Why animals are a great friend to the idle parent

‘Why have you got all these animals?” asks my mother when she visits our farm. For some inexplicable reason, she is not a fan of chickens wandering in the kitchen, dogs jumping up at her or cats on the sofa. “You can’t cope with your children,” she says. “Why add extra burdens?”

We have 16 dependent animals in our household: 12 chickens, two cats, one dog and one pony. We used to have a white fluffy bunny, but she escaped and was last seen lounging at the gate with a wild rabbit. And next week the animal count will dramatically rise to 10,016, when our first nucleus of bees arrives.

Animals are a great friend to the idle parent, because they harmonise work and play. In the main, they are very useful: the cats keep the mice and rats away; the chickens produce eggs and more chickens; the pony produces valuable manure and could be used as a form of transport when the world collapses; and bees make honey. Last year we killed two pigs and are still eating their meat. The food is unquestionably of a higher quality than anything from a supermarket and the animals live a free and uncontained life.

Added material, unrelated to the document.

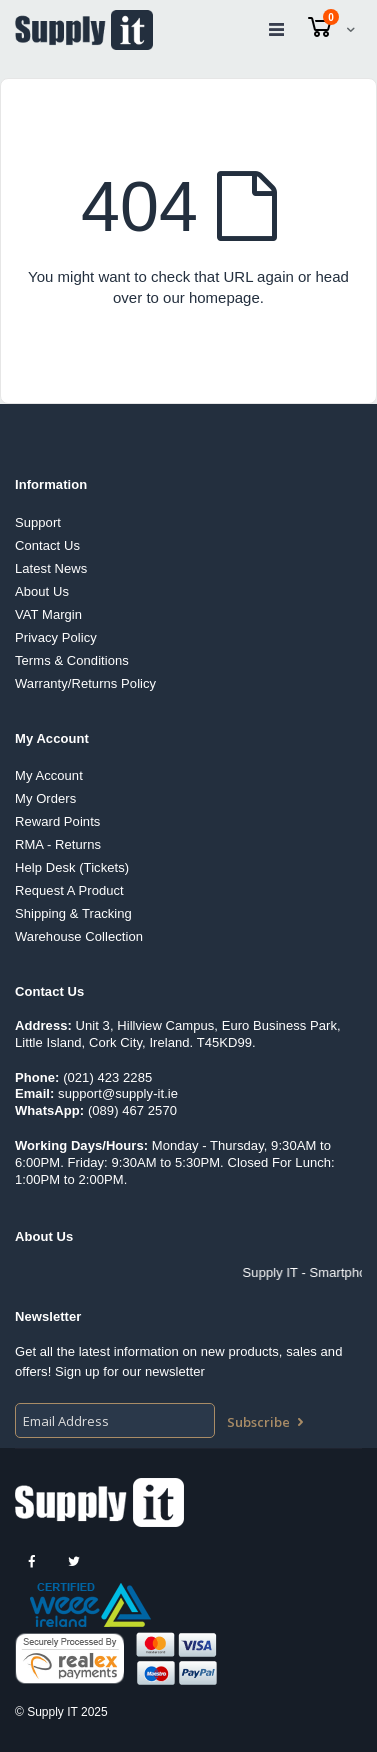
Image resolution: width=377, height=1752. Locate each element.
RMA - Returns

Animals are also enjoyable. Yes, they need feeding, but is it work or play to feed the hens and collect their eggs? Or to throw scraps into the pig pen and watch them snuffling and grunting? Such tasks are great fun and can be carried out by very small children (at three, Henry is perfectly capable of feeding the hens). In this way, the children can make a genuine contribution to the running of the household, which is surely better than using leisure time to watch television?

To learn where food comes from will help prevent the children from becoming ignorant slaves of supermarkets. Plastic wrappings, pre-sliced food, over-designed labels and an excess of packaging all tend to separate us from nature and make us forget that food comes from real animals.

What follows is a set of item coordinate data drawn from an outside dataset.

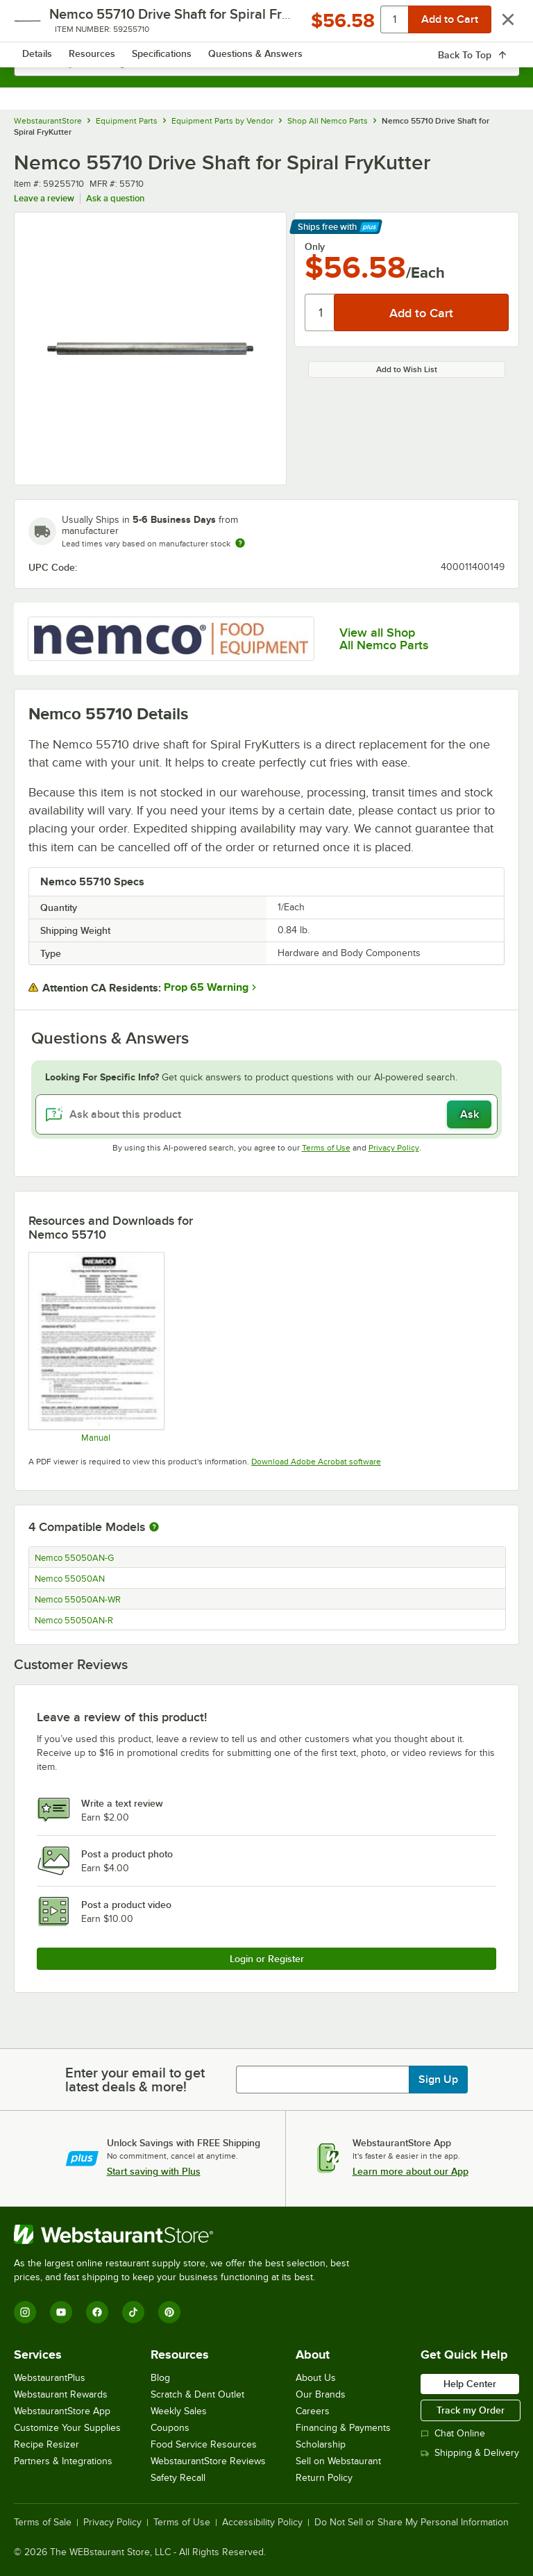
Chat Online (453, 2433)
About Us (316, 2378)
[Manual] (95, 1347)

There’s an issue of self-reliance here, too. The chickens produce a surplus of eggs and so the kids can learn the fundamentals of local barter and trade. Last week, Arthur swapped six eggs for a jar of marmalade with Trevor, the school bus driver. I think some entrepreneurial ability is useful in an idle child because it may help to avoid the necessity of getting a boring job for money in later life.

Animals will also do child care for you. Delilah plays with the cats for hours and the dog is always a great playmate. The boys run around the yard with their friends trying to catch chickens. Riding is a great pleasure and girls particularly enjoy looking after horses.

Clearly, too, to learn kindness and respect towards animals is an important skill. “For a man to be trustworthy,” writes William Cobbett in Cottage Economy, “the boy must have been in the habit of being kind and considerate towards animals; and nothing is so likely to give him that excellent habit as his seeing from his very birth, animals taken great care of, and treated with great kindness by his parents, and now-and-then having a little thing to call his own.” The biggest animal I was allowed when small was a hamster. Toby was a source of great pleasure, although one couldn’t say he was useful. I suppose hamsters could lead to cash: a 12-year-old local girl has a tidy little business breeding and selling hamsters to the pet shop.

Now I can do what I want, I am seriously tempted by the idea of a cow. Before the Industrial Revolution, most households would have had a cow, in the same way as most households had a pig or two in the backyard. Until the 1970s, the house where I live kept a cow and the farmer’s wife made all her own butter, milk, cheese and cream. She would never dream of buying any of them. Cow keeping may involve some extra work, such as milking, churning, leading out to pasture and so forth, but surely toiling for their parents is precisely what kids are for?

2 Responses to “Why animals are a great friend to the idle parent”

  1. Jacqui Eyley says:

    Nothing quite like nestling in against a cow on a cold day and milking. Making edible cheese gives a great sense of achievement too! I’d recommend a cow any day, especially Jersey’s -definitely more play than work!

  2. Mathilde Roe says:

    Animals come in handy even if your flat is too small to encompass a cat: on long train journeys, I try to find (friendly-looking) passengers with dogs. My otherwise extremely active son (18 mths)is happy to while away hours of mutual woofing and circling, parents forgotten, while we read the paper or look out of the window.